═══ Article
Il y a un an, Philly BDS créait le premier groupe de Philadelphie se consacrant à faire avancer le mouvement en faveur du boycott, du désinvestissement et de sanctions contre Israël. Cette création répondait à l’appel du 9 juillet 2005 de 171 organisations de la société civile palestinienne pour faire rendre des comptes à Israël jusqu’à ce qu’il se conforme au droit international et aux principes universels des droits humains pour les Palestiniens dans les Territoires occupés, pour les citoyens palestiniens d’Israël, et pour les réfugiés palestiniens.

Aujourd’hui, à notre premier anniversaire, notre réflexion porte au-delà des grandes étapes de notre boycott consommateur de l’houmous Sabra et de l’houmous Tribe, et va jusqu’aux initiatives éclatantes du mouvement BDS dans le monde au cours de l’année écoulée. Le mouvement BDS n’a pas arrêté de prendre de l’ampleur, et des défis importants se sont aussi présentés d’eux-mêmes.

Mondialement, il y a un certain nombre de succès concrets remarquables. Pour en mettre quelques-uns en évidence :

De novembre 2007 à novembre 2010, Adalah NY, basé aux États-Unis, a lancé une campagne mondiale contre le milliardaire israélien, magnat du diamant et constructeur de colonies, Lev Leviev. La campagne a conduit à son reniement par l’UNICEF, sa dénonciation par Oxfam, au retrait d’une rubrique promotionnelle de son site qui mettait en vedette des acteurs comme Salma Hayek, Drew Barrymore, et Halle Berry, et à une décision du gouvernement britannique de ne pas louer l’espace ambassade de son entreprise. En novembre 2010, la société Africa Israel de Leviev annonçait qu’elle ne s’impliquerait plus dans la construction dans les colonies.

Répondant aux appels de la société civile après l’agression d’Israël contre la flottille humanitaire vers Gaza, en juin 2010, les dockers d’Oakland, de Californie, de Suède et de Norvège ont refusé l’accostage et le déchargement de navires israéliens, imposant un blocus, si l’on peut dire, sur les marchandises israéliennes. Une action similaire historique avait été lancée par les dockers sud-africains en février 2009.

Courant de l’été 2010 également, le conseil d’administration de la coopérative Food Co-op à Olympia, capitale de l’État de Washington, a décidé de boycotter les marchandises israéliennes. La Olympia Food Co-op a maintenu le boycott face à un tollé d’oppositions, y compris une plainte récemment déposée dans laquelle des responsables du gouvernement israélien sont probablement mêlés, au moins dans les coulisses. (Voir notamment : Soutien des Affaires étrangères d’Israël aux procès contre BDS aux États-Unis – Richard Silverstein – 19 sept 2011)

Des coups déterminants ont été portés aussi à Carmel Agrexco, le plus gros importateur d’Israël, et à Veolia, la multinationale française opérant dans le domaine des services de l’eau, de la gestion des déchets, de l’énergie et des transports. Agrexco commercialise 60 à 70 % des produits agricoles des colonies israéliennes et joue un rôle clé dans le développement de l’industrie agroalimentaire israélienne et à un haut niveau, elle a exploité sa relation intime avec les autorités de l’occupation israélienne pour s’assurer un statut de quasi-monopole dans l’exportation des produits palestiniens de la bande de Gaza. Agrexco a été confrontée à une activité massive de boycott en Europe, son principal marché pour l’exportation, qui l’a obligée à déclarer faillite. Veolia, mêlée à un certain nombre de projets israéliens, dont le tristement célèbre projet de tramway visant à relier les colonies de Cisjordanie à Jérusalem, a perdu nombre de contrats importants en Europe grâce aux campagnes BDS, et elle a annoncé des baisses surprenantes de ses profits.
══════
═══ Bloc de données
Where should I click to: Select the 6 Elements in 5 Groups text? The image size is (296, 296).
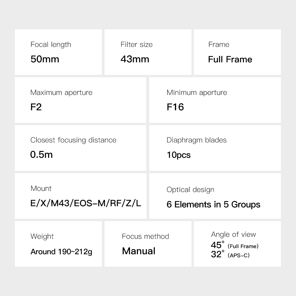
══════
• _Tâches à réaliser_:
**a.** D'après l'article sur le mouvement BDS, combien d'organisations de la société civile palestinienne ont lancé l'appel du 9 juillet 2005 ?
**b.** Dans l'article sur le mouvement BDS, réécrivez sous forme de liste le paragraphe qui commence par « De novembre 2007 à novembre 2010 », en conservant ses faits principaux.
**c.** Poursuivez l'article sur le mouvement BDS à partir de sa dernière phrase.

• _Corrigés des exercices_:
**a.** 171 organisations.

**b.**
- De novembre 2007 à novembre 2010, Adalah NY, basé aux États-Unis, a mené une campagne mondiale contre Lev Leviev, milliardaire israélien, magnat du diamant et constructeur de colonies.
- L'UNICEF l'a renié et Oxfam l'a dénoncé.
- Une rubrique promotionnelle de son site, où figuraient Salma Hayek, Drew Barrymore et Halle Berry, a été retirée.
- Le gouvernement britannique a décidé de ne pas louer l'espace ambassade de son entreprise.
- En novembre 2010, sa société Africa Israel a annoncé qu'elle ne participerait plus à la construction dans les colonies.

**c.**
Ce qui est très positif, c’est que toujours plus d’organisations et initiatives recommandant le BDS continuent de surgir partout dans le monde, et notamment sur les campus. Philly en est un bon exemple, où un groupe BDS à l’université de Pennsylvanie est maintenant actif. Une même initiative a été signalée à l’université DePaul du Michigan, et à celle de Columbia et d’autres. Même si ces actions ont connu des réussites plus ou moins grandes, leur prévalence croissante démontre qu’un vent fort pousse en avant le mouvement BDS.

Une réussite importante a été enregistrée en mars 2011 avec un boycott universitaire et culturel par l’université de Johannesbourg qui a voté la rupture de ses liens avec l’université Ben Gourion d’Israël, en raison du rôle de cette université dans l’occupation israélienne.

La liste grandissante de personnalités reconnues qui adoptent le BDS comprend des légendes de la musique comme Roger Wateers de Pink Floyd. En 2006, Waters avait programmé un spectacle à Tel Aviv. Mais des militants palestiniens et des militants pour les droits des Palestiniens à travers le monde lui ont demandé de ne pas y aller. Et en réponse, il s’est rendu en Palestine, expérience qu’il décrit lui-même comme transformatrice. Il a annulé son spectacle à Tel Aviv et il est même reparti du pays en soutien au boycott, écrivant « Quand les gouvernements refusent d’agir, les gens le doivent, avec tous les moyens pacifiques dont ils disposent ».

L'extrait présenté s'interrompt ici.